Range to reproduce from the entries below: the line with "in unserem Kalender (629, 1237)", the line with "关于稳达时 (20, 157)", and every line in between. Give them exactly and give nothing else.

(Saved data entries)
|---|
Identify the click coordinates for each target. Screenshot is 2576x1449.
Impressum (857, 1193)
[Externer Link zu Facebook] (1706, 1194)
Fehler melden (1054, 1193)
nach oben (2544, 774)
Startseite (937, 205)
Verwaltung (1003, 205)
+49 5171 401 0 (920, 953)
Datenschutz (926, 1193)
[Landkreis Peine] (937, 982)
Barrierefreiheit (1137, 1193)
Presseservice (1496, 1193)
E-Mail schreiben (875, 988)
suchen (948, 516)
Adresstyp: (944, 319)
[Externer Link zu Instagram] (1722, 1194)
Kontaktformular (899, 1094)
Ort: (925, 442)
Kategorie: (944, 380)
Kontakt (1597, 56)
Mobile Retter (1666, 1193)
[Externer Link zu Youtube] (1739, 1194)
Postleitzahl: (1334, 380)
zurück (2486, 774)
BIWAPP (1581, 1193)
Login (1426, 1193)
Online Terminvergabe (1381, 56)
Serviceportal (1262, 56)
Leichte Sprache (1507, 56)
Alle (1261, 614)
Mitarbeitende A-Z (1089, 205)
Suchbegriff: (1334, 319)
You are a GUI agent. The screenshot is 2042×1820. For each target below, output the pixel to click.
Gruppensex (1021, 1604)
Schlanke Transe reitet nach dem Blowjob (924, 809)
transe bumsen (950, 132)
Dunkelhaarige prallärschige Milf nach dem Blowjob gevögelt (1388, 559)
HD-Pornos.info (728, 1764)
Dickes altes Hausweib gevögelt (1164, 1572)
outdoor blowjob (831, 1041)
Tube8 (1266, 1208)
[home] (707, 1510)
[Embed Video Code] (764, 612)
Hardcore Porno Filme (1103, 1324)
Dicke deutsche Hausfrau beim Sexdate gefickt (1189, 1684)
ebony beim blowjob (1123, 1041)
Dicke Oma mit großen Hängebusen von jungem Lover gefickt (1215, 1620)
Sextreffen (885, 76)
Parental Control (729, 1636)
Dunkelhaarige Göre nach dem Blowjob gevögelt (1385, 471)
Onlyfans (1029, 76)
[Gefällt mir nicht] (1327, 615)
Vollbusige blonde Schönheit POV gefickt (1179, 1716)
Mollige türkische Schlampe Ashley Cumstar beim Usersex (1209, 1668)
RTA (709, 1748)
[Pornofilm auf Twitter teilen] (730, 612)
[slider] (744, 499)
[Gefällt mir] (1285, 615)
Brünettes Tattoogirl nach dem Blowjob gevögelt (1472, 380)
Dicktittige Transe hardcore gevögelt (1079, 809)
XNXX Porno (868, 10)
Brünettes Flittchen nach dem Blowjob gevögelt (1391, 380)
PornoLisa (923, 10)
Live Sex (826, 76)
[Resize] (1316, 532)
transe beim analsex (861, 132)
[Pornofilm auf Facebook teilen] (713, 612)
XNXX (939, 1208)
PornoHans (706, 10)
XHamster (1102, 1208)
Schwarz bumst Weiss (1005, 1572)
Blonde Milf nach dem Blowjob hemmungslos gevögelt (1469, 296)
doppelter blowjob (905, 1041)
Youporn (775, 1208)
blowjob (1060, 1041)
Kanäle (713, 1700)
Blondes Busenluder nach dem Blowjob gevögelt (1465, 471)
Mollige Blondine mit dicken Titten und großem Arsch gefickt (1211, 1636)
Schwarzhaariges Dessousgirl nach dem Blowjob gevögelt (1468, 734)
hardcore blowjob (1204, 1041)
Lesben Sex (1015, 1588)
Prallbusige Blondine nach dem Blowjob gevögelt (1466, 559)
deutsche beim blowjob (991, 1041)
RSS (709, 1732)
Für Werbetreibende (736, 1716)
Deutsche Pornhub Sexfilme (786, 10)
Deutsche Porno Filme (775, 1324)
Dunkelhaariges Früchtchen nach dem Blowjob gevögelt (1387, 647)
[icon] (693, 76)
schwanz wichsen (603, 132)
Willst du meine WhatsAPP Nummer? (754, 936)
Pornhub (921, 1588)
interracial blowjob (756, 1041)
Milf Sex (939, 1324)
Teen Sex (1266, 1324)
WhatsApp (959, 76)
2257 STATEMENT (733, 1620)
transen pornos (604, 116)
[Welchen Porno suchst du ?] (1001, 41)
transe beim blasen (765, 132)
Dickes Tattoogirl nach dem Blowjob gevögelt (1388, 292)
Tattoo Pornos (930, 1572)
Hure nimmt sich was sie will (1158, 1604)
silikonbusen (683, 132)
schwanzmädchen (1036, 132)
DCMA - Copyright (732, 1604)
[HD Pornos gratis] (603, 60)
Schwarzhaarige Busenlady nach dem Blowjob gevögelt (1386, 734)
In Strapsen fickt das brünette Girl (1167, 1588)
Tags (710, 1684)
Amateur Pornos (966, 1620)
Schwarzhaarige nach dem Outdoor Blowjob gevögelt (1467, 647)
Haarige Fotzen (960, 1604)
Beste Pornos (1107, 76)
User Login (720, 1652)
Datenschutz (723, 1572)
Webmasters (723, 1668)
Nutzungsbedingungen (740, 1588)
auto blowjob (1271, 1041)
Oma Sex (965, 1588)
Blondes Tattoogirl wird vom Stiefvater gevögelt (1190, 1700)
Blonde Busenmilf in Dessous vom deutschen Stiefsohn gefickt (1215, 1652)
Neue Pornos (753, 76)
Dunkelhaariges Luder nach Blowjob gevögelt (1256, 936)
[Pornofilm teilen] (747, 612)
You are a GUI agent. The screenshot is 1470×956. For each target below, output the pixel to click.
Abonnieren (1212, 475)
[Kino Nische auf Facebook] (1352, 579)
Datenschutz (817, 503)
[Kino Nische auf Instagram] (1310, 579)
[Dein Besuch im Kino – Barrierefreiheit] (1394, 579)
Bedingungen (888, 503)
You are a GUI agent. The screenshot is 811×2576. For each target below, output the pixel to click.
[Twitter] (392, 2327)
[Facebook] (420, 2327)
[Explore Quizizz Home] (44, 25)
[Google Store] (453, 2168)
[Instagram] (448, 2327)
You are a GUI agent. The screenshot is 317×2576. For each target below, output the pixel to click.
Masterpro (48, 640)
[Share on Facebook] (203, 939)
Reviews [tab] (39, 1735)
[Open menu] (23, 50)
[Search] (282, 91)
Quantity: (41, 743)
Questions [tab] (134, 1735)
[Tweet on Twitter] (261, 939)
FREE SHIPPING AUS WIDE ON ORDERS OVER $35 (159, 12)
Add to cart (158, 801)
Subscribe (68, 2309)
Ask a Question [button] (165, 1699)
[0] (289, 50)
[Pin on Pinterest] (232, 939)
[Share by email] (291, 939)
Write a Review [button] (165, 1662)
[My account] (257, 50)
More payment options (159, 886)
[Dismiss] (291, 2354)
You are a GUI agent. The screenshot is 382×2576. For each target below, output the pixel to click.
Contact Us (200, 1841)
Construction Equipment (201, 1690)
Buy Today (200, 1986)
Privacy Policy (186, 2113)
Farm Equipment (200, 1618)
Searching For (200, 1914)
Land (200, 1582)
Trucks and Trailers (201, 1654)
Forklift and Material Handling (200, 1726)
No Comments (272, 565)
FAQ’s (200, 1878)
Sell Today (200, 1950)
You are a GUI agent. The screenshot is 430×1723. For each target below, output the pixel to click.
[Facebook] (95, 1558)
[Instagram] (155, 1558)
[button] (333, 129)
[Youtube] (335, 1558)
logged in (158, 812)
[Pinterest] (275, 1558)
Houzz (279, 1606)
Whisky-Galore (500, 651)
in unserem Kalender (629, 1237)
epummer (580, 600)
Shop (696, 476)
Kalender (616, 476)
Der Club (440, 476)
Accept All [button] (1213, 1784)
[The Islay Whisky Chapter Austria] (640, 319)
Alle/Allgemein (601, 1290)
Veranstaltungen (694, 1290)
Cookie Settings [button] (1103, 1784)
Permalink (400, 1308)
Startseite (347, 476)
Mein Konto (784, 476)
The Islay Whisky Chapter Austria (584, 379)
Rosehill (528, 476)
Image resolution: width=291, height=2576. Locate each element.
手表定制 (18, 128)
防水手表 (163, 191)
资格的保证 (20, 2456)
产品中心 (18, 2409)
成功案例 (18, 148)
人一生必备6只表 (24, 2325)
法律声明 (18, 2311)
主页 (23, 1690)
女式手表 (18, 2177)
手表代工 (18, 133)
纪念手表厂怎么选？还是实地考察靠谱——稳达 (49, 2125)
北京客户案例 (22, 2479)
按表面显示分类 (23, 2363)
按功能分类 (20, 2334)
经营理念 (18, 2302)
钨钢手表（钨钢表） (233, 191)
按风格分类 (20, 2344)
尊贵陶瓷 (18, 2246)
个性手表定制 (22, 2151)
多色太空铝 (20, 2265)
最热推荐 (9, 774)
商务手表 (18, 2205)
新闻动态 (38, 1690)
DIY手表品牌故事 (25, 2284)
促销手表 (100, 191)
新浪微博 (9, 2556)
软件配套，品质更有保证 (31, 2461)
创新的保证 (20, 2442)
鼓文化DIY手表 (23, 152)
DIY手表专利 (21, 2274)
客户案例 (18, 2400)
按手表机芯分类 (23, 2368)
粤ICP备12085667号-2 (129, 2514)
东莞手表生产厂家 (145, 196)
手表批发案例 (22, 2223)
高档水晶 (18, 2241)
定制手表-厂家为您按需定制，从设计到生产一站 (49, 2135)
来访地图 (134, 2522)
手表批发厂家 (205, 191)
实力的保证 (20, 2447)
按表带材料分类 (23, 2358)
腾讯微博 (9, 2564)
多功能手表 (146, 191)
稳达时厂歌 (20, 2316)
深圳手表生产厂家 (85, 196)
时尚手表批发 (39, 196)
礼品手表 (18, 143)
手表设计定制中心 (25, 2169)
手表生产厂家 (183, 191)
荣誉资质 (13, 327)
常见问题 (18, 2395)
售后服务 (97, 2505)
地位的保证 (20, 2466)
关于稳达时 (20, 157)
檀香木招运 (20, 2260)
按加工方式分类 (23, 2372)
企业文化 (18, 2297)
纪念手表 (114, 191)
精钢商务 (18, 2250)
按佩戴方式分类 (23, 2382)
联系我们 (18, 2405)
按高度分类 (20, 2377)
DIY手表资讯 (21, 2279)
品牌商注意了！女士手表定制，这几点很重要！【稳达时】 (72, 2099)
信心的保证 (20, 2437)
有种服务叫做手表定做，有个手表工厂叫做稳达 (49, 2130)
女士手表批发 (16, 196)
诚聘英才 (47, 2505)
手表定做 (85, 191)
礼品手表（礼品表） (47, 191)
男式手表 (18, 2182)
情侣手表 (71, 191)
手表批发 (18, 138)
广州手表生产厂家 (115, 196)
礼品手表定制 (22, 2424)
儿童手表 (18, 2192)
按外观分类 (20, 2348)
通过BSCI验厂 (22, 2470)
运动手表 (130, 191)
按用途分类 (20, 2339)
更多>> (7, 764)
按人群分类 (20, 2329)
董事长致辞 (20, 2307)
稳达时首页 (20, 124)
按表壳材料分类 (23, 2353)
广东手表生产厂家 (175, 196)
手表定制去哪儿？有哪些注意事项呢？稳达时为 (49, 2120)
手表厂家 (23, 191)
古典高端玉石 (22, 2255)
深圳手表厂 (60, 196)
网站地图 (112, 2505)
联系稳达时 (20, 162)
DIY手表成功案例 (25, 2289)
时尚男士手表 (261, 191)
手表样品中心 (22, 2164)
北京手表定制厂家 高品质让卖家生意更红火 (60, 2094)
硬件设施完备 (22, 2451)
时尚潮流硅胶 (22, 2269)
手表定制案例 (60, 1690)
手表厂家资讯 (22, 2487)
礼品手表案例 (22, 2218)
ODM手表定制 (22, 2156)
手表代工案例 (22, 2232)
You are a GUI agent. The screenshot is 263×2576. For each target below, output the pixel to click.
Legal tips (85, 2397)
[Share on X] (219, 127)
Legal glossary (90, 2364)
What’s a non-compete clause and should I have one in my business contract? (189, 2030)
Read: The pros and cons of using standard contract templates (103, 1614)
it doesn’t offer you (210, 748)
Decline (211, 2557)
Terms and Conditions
|---|
Response to the task —
in unserem Kalender (629, 1237)
epummer (580, 600)
Shop (696, 476)
Kalender (616, 476)
Der Club (440, 476)
Accept All [button] (1213, 1784)
[The Islay Whisky Chapter Austria] (640, 319)
Alle/Allgemein (601, 1290)
Veranstaltungen (694, 1290)
Cookie Settings [button] (1103, 1784)
Permalink (400, 1308)
Startseite (347, 476)
Mein Konto (784, 476)
The Islay Whisky Chapter Austria (584, 379)
Rosehill (528, 476)
Image resolution: width=291, height=2576. Locate each element.
手表定制 (18, 128)
防水手表 (163, 191)
资格的保证 (20, 2456)
产品中心 (18, 2409)
成功案例 (18, 148)
人一生必备6只表 (24, 2325)
法律声明 (18, 2311)
主页 (23, 1690)
女式手表 (18, 2177)
手表代工 (18, 133)
纪念手表厂怎么选？还是实地考察靠谱——稳达 (49, 2125)
北京客户案例 (22, 2479)
按表面显示分类 (23, 2363)
按功能分类 (20, 2334)
经营理念 (18, 2302)
钨钢手表（钨钢表） (233, 191)
按风格分类 (20, 2344)
尊贵陶瓷 (18, 2246)
个性手表定制 (22, 2151)
多色太空铝 (20, 2265)
最热推荐 (9, 774)
商务手表 (18, 2205)
新闻动态 (38, 1690)
DIY手表品牌故事 (25, 2284)
促销手表 (100, 191)
新浪微博 (9, 2556)
软件配套，品质更有保证 (31, 2461)
创新的保证 (20, 2442)
鼓文化DIY手表 (23, 152)
DIY手表专利 (21, 2274)
客户案例 (18, 2400)
按手表机芯分类 (23, 2368)
粤ICP备12085667号-2 (129, 2514)
东莞手表生产厂家 (145, 196)
手表批发案例 (22, 2223)
高档水晶 (18, 2241)
定制手表-厂家为您按需定制，从设计到生产一站 (49, 2135)
来访地图 (134, 2522)
手表批发厂家 (205, 191)
实力的保证 (20, 2447)
按表带材料分类 (23, 2358)
腾讯微博 (9, 2564)
多功能手表 (146, 191)
稳达时厂歌 (20, 2316)
深圳手表生产厂家 (85, 196)
时尚手表批发 (39, 196)
礼品手表 (18, 143)
手表设计定制中心 (25, 2169)
手表生产厂家 (183, 191)
荣誉资质 (13, 327)
常见问题 (18, 2395)
售后服务 (97, 2505)
地位的保证 (20, 2466)
关于稳达时 (20, 157)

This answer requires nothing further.